» Problem description
From the entries below, pull out each line where "thumbnail" appears.

%%

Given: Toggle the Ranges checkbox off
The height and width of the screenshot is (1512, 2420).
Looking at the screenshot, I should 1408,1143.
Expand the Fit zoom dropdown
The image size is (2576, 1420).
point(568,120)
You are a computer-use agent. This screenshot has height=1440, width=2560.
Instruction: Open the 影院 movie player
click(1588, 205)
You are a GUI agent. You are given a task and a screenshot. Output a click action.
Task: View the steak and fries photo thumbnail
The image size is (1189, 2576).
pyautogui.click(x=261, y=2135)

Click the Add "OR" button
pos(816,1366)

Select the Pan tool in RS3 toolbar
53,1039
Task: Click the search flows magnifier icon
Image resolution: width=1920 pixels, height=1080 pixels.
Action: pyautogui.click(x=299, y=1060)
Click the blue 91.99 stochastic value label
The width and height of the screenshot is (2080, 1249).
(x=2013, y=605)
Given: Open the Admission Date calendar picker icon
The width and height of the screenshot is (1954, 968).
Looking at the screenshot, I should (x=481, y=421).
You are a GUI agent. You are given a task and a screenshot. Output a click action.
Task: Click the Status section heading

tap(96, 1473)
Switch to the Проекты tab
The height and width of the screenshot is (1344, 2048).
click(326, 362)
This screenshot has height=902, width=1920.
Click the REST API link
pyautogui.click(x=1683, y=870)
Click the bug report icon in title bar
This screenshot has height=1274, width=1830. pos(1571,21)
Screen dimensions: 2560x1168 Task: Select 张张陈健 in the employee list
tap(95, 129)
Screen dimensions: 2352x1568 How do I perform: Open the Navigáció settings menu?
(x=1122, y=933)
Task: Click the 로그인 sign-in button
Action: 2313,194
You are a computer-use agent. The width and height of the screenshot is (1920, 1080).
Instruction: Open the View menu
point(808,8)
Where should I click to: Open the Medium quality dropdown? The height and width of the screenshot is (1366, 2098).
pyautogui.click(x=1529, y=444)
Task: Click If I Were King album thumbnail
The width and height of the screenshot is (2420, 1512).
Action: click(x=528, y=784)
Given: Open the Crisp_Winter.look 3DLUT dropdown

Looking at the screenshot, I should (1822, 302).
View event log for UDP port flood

%%

» Reply
Task: View the steak and fries photo thumbnail
Task: Click If I Were King album thumbnail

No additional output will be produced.